The electricity was out that evening, and it was hot and stuffy and dark inside the house. We sat on the porch to enjoy the last bit of light and the slight breeze. We sat in silence in the fading light and rocked while he held my hand. I felt complete contentment in that moment right before his confession.
When he started rubbing my hand with his finger I knew something was wrong. Then he softly blurted something out. I didn’t understand right away. If what he just said was true, then everything else wasn’t. He had been successfully keeping something from me for years. And the remarkably few times I had thought I noticed something off and asked him about it, each denial was a lie.
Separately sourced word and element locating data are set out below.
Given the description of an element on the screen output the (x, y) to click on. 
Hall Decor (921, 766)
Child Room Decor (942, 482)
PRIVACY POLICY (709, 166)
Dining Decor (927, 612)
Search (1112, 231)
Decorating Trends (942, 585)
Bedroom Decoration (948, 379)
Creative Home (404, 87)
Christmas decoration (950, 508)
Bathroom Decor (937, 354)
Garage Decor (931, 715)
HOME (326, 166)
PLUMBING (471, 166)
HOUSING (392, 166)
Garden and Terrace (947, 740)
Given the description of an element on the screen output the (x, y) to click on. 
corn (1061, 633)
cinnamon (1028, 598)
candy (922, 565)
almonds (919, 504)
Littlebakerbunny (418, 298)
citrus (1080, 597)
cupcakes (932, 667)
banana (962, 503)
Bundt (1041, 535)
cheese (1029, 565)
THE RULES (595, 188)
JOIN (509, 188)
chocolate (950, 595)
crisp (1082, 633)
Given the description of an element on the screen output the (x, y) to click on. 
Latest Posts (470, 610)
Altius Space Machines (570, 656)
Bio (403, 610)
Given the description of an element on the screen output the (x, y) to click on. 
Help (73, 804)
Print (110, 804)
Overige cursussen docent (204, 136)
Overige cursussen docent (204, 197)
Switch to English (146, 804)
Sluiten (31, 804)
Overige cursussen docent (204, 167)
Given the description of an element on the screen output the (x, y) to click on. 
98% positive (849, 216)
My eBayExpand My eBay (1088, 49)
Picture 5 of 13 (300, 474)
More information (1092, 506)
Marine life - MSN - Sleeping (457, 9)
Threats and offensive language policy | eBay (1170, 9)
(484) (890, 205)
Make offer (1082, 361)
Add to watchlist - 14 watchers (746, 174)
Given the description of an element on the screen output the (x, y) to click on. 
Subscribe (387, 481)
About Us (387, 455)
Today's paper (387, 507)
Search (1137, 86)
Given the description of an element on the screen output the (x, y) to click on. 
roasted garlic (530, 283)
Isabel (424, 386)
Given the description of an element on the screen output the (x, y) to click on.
He knew how important the truth is to me, it’s one of the things that drew him to me.
I felt sick and fled to the bathroom where I crumpled to the tile. I sobbed over the loss of my certainty. I had years of memories to replace with the truth. Each new connection brought a different emotion…betrayal, anger, humiliation, and fear.
How could he have done this? Why didn’t he just say something? How could I have missed this? How much damage has he done?
Questions filled my mind, each one unanswered before the next one began. He came into the bathroom and gingerly sat down facing me. My frustration was heightened by his inability to answer any but the most factual questions. He was able to explain the what, but not the why. He didn’t fully understand his motivations.
Unfortunately, I thought I did. The worst of the emotions pounding on me was guilt. I was taking an objective look at myself and imagining the kind of reaction I might have had to learning the truth earlier. I shuddered at how punishing I can be, how punishing I likely would have been. Would I have offered him forgiveness, without really letting it go? Used it against him at the slightest provocation? Oh God, probably.
While not an excuse to lie, I certainly didn’t create an environment in which it would feel safe to tell me truths I didn’t want to hear. I wouldn’t have wanted to tell me this either.
What kind of person was I, so intolerant of weakness in others and in myself, and so oblivious to the struggles of others, even those I love? What could I gain if I stopped the denial of weakness and embraced vulnerability? Providing forgiveness was not a sign of weakness, it was a gift to myself to be a person I could be proud of and to build with him what I believed I already had.
By this point, it was almost completely dark and I struggled to make out his features. He looked sad and worried. He didn’t know what I was going to do. He didn’t know I would not leave him. He didn’t realize that I would forgive him. So I told him these things. And I meant them.
The title of this post comes from the song “Postcards from Hell” by the Wood Brothers, which I interpret to be about the dangers of protecting yourself from things you don’t want to know.
This week’s prompt from the Red Dress Club is about forgiveness.